Cascade Biotechnology INC | Complement Therapeutics; novel approach to CNS/PNS disease management using the innate complement system.
Myasthenia gravis (MG) is primarily caused by antibodies directed towards the skeletal muscle acetylcholine receptor, leading to muscle weakness.
Although these antibodies may induce compromise of neuromuscular transmission by blocking acetylcholine receptor function, the predominant mechanism of injury to the neuromuscular junction is complement-mediated lysis of the postsynaptic membrane.

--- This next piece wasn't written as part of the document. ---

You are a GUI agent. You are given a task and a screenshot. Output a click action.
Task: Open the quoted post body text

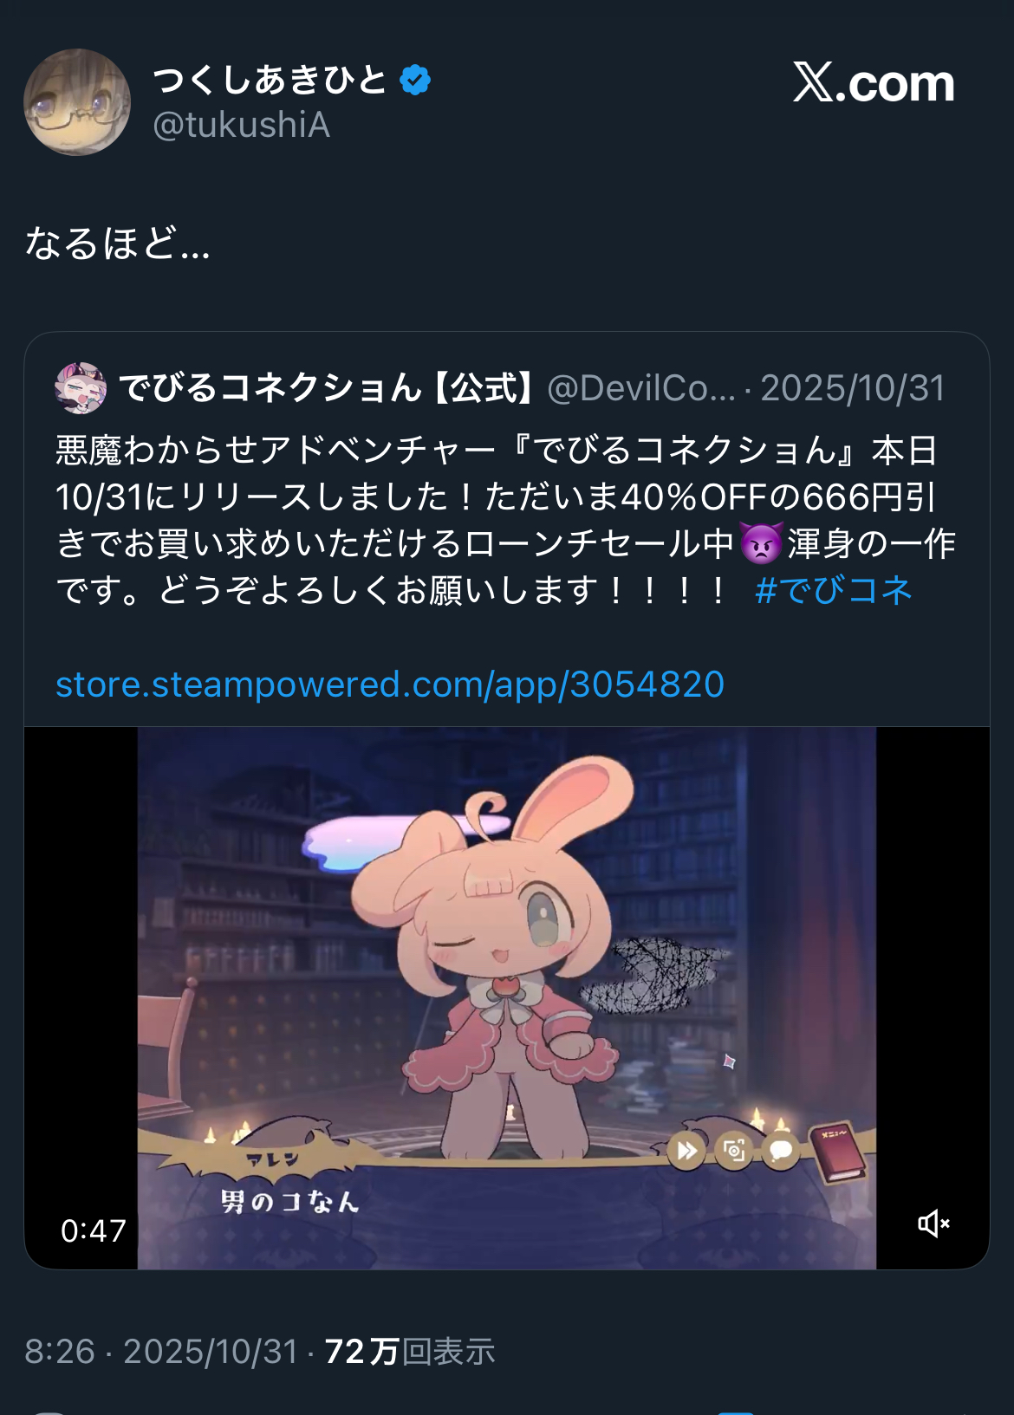[506, 520]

Complement plays a central role in EAMG and MG pathogenesis, as well as an important role in T- and B-cell function. Complement inhibitor-based therapy has great potential to treat human MG.
Complement is important in both innate and adaptive immunity (Kemper C, Atkinson JP. T-cell regulation: with complements from innate immunity. Nat Rev Immunol. 2007;7(1):9–18) (Morgan BP and Kavanaugh D. Introduction to complement in health and disease. Semin Immunopathol. 2018 Jan;40(1):1-2).
Activation of the complement system protects the host against invading pathogens by distinct mechanisms, which include cell lysis of pathogens, opsonization with complement fragments, chemotaxis of inflammatory cells and formation of the membrane attack complex (MAC) ( Kohl J. Self, non-self, and danger: a complementary view. Adv Exp Med Biol. 2006;586:71–94).
In the adaptive immune response, complement is the effector system for the primary and secondary antibody responses of B cells (Boackle SA, Holers VM. Role of complement in the development of autoimmunity. Curr Dir Autoimmun. 2003;6:154–168.) (Blank M, Schoenfeld Y. B cell targeted therapy in autoimmunity. J Autoimmun. 2007;28(2–3):62–68).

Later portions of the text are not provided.